* **Records for the exercise**

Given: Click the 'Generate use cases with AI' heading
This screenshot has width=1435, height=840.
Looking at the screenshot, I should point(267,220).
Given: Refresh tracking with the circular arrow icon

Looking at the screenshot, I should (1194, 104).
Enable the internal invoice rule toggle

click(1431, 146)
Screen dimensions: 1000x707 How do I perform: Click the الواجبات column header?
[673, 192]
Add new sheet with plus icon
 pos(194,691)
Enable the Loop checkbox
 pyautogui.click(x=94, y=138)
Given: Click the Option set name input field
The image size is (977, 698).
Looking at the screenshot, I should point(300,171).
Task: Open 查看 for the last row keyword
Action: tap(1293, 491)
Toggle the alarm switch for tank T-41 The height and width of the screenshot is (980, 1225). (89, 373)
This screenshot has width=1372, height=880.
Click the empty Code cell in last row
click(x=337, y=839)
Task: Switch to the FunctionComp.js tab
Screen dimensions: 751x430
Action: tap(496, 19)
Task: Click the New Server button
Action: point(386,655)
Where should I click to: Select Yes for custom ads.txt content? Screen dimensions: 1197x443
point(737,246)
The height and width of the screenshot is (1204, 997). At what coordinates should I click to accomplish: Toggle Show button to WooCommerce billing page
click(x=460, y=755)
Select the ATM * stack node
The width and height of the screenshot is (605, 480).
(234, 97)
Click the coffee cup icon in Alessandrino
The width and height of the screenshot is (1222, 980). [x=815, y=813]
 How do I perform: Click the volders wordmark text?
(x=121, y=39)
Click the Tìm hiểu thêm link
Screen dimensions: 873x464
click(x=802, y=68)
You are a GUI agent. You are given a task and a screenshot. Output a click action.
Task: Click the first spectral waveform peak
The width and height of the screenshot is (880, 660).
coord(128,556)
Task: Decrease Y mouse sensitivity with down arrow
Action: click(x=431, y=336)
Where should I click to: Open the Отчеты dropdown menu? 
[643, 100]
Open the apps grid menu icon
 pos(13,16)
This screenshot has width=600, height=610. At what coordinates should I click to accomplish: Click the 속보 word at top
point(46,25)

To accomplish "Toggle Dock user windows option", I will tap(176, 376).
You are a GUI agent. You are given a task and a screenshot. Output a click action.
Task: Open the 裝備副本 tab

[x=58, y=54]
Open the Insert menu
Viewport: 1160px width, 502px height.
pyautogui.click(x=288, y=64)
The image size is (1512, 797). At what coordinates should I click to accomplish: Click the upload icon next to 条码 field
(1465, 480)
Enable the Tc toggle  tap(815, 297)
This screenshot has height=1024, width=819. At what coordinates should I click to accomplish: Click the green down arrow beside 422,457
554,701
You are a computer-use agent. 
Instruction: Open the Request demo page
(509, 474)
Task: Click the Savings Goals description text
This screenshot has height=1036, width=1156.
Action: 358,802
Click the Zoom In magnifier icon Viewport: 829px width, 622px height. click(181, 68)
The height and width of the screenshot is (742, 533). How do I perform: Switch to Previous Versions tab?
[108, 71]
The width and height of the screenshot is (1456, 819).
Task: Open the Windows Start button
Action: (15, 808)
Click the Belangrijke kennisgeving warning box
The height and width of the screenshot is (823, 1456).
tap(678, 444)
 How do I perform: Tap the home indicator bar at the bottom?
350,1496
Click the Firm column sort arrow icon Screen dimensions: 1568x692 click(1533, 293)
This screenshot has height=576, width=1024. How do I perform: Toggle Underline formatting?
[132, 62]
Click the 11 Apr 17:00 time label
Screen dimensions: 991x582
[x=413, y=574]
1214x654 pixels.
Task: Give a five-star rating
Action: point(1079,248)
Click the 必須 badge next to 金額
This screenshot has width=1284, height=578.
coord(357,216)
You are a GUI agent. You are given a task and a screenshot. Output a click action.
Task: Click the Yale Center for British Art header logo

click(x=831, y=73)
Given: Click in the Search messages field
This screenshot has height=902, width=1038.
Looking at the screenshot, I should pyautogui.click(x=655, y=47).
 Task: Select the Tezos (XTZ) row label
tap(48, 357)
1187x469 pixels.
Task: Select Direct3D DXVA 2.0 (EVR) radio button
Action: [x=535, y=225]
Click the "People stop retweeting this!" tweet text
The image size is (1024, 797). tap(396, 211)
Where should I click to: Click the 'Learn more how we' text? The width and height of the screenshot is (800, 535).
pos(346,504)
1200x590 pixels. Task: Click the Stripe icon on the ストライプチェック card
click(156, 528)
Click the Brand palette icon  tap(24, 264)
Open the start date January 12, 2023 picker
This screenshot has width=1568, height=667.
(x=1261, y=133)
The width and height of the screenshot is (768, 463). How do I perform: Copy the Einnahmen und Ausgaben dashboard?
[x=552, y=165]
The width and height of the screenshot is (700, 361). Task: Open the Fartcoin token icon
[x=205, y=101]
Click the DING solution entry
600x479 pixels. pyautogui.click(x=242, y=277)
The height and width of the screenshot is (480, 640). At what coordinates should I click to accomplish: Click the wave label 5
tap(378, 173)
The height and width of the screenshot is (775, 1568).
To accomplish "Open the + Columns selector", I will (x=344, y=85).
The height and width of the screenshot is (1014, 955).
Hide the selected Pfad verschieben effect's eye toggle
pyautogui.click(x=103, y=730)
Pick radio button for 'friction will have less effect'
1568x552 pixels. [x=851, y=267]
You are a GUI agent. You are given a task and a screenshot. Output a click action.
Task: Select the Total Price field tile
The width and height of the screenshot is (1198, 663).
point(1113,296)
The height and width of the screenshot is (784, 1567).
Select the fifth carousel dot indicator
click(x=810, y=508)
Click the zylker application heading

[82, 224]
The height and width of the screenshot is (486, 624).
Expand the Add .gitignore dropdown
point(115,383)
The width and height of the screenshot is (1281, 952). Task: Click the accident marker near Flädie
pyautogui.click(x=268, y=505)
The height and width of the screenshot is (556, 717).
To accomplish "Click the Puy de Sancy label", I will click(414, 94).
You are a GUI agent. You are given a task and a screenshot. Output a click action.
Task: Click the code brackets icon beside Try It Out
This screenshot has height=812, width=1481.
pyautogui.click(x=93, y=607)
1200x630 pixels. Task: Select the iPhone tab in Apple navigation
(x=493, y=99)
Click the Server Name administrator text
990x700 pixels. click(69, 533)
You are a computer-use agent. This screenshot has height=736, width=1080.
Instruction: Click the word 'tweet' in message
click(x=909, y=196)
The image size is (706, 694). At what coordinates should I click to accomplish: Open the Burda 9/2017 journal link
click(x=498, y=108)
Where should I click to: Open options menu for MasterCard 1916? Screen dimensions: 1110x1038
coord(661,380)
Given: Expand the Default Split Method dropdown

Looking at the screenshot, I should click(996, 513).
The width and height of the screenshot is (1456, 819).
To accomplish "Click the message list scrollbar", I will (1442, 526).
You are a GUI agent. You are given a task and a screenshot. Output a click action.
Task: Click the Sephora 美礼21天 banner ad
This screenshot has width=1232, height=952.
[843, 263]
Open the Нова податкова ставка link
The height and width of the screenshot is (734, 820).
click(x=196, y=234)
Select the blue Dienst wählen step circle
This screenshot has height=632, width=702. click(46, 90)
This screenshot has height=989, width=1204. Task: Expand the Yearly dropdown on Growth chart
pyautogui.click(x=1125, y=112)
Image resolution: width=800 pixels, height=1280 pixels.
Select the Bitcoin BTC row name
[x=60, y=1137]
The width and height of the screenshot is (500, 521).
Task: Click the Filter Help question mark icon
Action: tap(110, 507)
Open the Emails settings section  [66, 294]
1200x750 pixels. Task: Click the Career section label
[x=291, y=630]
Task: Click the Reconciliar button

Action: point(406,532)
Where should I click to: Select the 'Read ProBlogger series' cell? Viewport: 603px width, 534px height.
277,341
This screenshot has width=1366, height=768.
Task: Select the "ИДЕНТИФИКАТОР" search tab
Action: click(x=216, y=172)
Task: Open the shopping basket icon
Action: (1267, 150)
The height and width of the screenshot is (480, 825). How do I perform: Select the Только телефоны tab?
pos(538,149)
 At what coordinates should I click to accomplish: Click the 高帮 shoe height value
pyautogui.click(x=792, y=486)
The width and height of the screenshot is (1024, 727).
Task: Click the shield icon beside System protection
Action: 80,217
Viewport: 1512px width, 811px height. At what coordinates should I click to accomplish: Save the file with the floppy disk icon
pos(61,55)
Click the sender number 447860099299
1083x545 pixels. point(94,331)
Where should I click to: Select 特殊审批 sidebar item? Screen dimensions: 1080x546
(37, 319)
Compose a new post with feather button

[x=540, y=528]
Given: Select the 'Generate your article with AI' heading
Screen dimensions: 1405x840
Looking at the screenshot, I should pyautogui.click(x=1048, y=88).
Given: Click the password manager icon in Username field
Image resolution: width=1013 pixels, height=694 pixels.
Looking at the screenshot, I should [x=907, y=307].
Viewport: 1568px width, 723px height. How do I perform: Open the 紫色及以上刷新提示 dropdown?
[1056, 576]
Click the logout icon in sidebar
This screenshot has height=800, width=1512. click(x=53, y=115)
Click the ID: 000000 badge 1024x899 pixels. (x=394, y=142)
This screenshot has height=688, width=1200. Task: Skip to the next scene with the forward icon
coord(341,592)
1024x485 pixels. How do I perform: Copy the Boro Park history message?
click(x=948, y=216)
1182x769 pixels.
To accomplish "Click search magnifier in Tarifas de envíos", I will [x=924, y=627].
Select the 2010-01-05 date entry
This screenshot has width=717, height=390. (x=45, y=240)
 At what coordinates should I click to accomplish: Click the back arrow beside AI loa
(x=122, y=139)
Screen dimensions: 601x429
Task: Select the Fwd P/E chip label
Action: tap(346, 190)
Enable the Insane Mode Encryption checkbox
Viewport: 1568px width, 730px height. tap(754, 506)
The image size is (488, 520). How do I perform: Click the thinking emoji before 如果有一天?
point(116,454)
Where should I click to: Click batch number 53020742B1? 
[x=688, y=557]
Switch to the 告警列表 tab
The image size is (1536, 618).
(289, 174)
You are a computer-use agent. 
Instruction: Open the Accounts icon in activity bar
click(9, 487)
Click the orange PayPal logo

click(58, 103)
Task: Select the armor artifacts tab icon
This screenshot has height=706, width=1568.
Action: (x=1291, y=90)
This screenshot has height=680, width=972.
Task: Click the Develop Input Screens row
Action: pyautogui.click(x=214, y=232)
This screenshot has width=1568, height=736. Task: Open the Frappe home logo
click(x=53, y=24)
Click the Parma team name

* **Exercise directions**
Only the number is wanted here. Please work out how many lines of the records contain "magnifier".

* **Problem solution**
2